▸ **WORK ITEM**
Starting with the line that has "Log in (1201, 28)" in the records below and ending with the line that has "Write a review (125, 1339)", output those lines exactly and nothing more; omit the pictures.

▸ **RECORDS FOR PROCESSING**

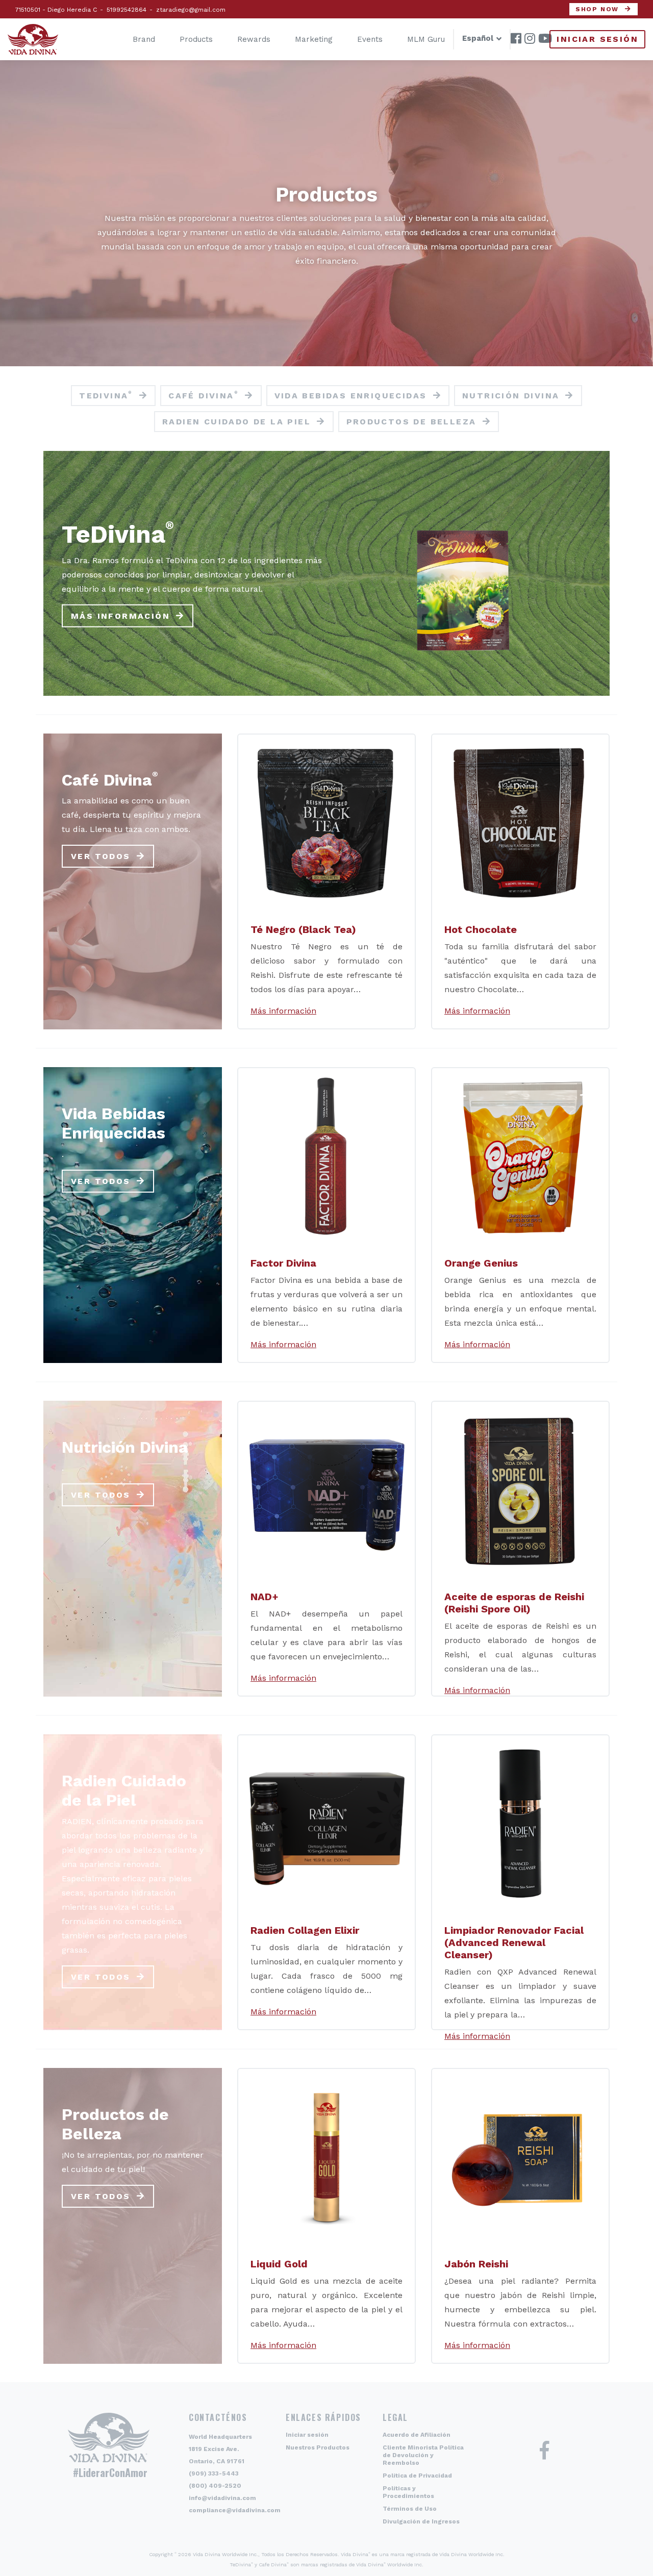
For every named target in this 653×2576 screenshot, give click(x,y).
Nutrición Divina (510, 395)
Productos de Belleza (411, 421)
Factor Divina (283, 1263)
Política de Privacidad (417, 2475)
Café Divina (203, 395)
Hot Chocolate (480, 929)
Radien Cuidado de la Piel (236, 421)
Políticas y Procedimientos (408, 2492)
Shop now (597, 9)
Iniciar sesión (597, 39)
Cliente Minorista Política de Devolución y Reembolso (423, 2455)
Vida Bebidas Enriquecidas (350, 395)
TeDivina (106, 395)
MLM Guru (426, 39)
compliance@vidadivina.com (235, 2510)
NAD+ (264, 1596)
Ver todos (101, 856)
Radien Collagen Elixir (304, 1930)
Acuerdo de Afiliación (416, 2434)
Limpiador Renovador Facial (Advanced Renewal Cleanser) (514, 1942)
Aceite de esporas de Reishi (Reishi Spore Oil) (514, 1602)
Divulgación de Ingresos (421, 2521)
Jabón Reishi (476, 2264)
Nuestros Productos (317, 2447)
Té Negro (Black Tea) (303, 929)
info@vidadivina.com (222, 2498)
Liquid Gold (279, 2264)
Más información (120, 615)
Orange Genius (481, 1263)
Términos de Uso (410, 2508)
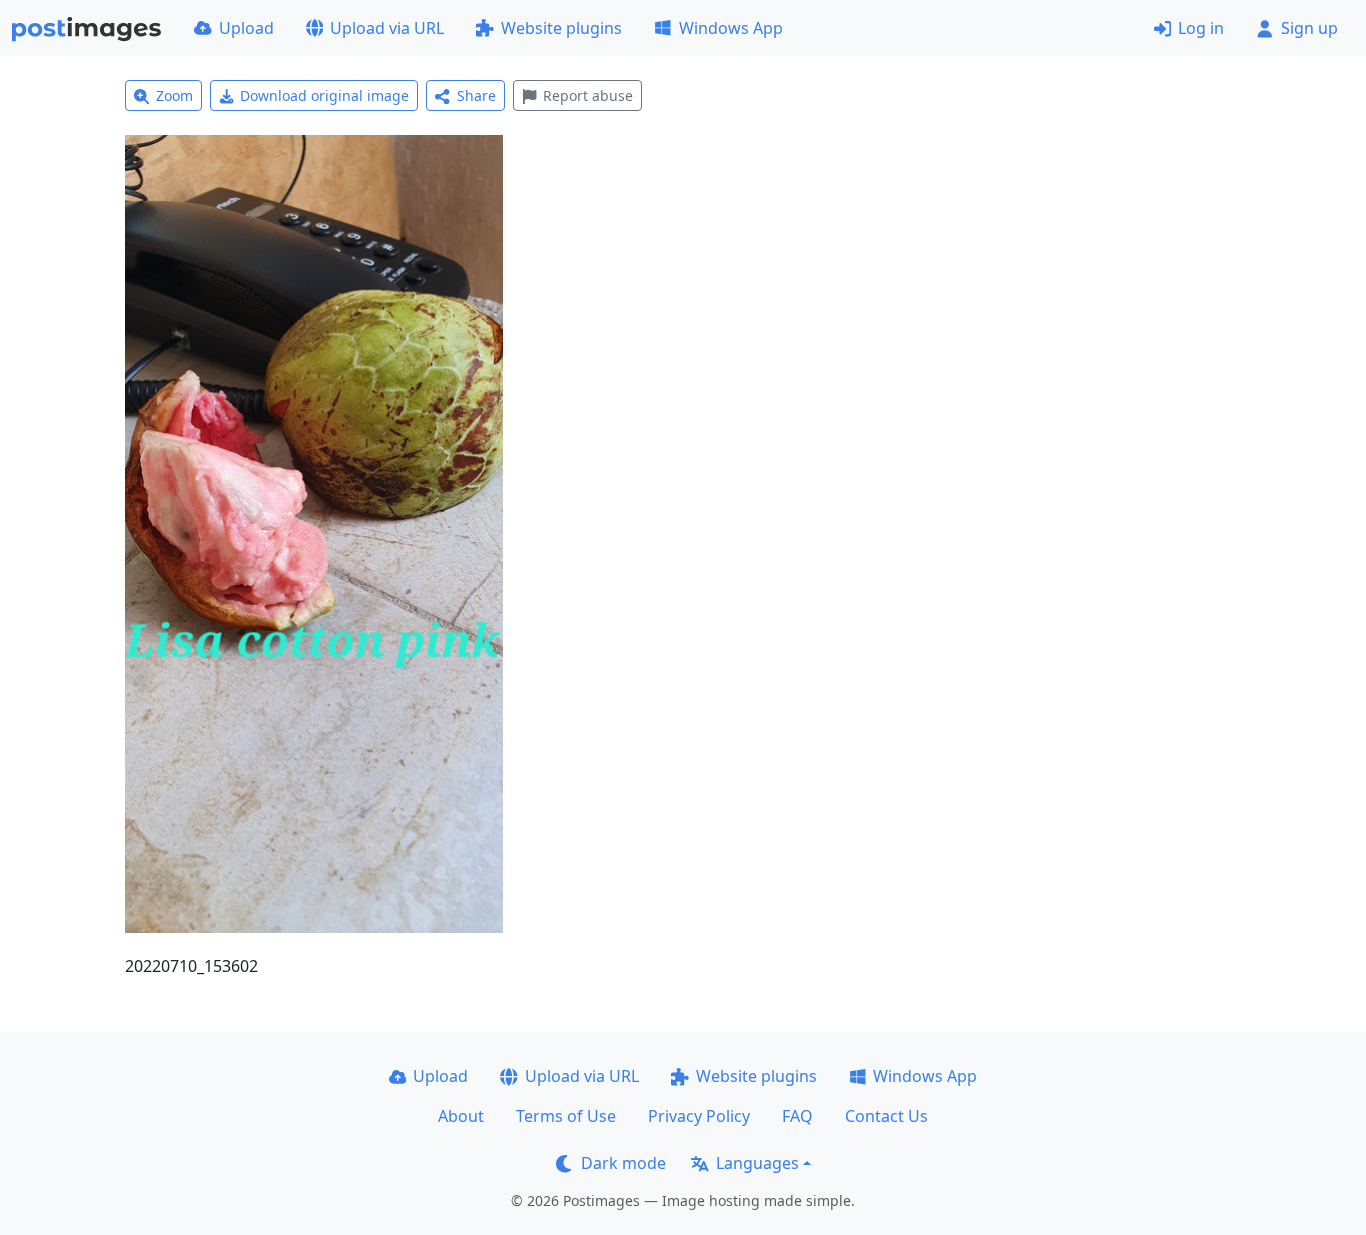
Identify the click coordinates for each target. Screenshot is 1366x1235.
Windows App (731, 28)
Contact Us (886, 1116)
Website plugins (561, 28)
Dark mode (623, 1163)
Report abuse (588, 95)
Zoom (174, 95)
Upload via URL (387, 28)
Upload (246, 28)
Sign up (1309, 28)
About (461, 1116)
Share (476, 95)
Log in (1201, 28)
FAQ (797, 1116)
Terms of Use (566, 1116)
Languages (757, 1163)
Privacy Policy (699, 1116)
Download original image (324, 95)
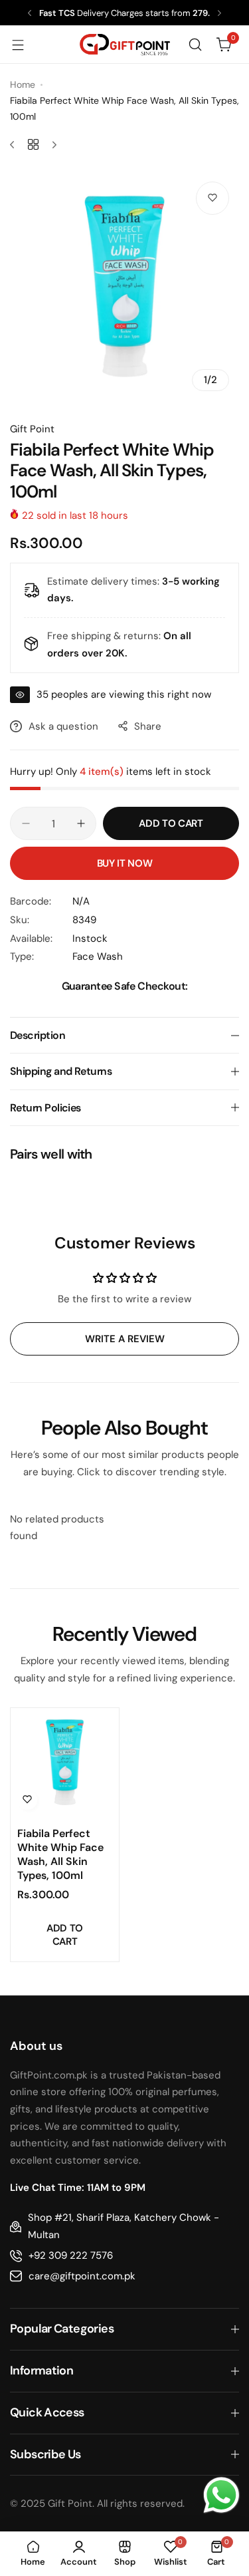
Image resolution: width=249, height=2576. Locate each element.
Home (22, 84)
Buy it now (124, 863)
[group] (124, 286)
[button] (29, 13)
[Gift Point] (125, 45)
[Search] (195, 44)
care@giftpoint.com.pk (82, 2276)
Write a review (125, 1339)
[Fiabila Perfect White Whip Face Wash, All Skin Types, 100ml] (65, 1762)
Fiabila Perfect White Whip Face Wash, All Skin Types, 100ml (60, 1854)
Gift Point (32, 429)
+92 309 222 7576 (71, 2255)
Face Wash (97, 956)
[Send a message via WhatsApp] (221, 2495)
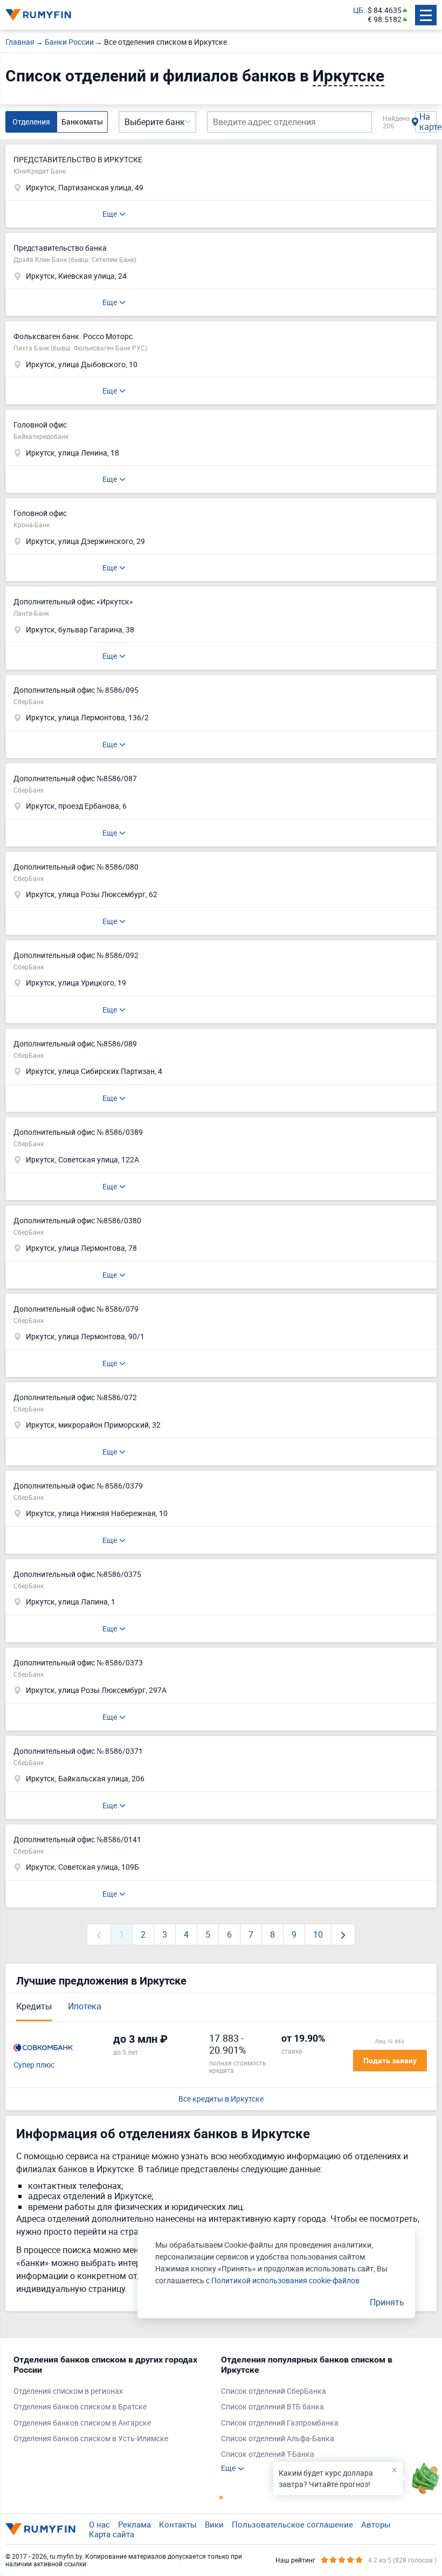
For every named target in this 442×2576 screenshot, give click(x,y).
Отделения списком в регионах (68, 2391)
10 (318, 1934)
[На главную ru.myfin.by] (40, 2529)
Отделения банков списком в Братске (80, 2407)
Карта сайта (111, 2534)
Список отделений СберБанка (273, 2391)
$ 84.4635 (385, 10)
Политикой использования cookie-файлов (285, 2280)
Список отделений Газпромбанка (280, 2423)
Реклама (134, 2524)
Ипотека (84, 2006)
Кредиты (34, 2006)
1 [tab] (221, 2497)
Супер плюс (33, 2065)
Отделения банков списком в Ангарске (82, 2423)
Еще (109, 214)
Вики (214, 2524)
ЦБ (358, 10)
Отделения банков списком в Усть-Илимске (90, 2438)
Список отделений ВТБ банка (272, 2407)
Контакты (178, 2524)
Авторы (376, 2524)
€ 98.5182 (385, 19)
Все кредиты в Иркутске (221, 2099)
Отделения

▸ **TASK SOLUTION**
Log in (1201, 28)
FAQ (797, 1116)
Terms of Use (566, 1116)
Languages (757, 1163)
Privacy Policy (699, 1116)
Download original image (324, 95)
Image resolution: width=249, height=2576. Locate each element.
Home (22, 84)
Buy it now (124, 863)
[group] (124, 286)
[button] (29, 13)
[Gift Point] (125, 45)
[Search] (195, 44)
care@giftpoint.com.pk (82, 2276)
Write a review (125, 1339)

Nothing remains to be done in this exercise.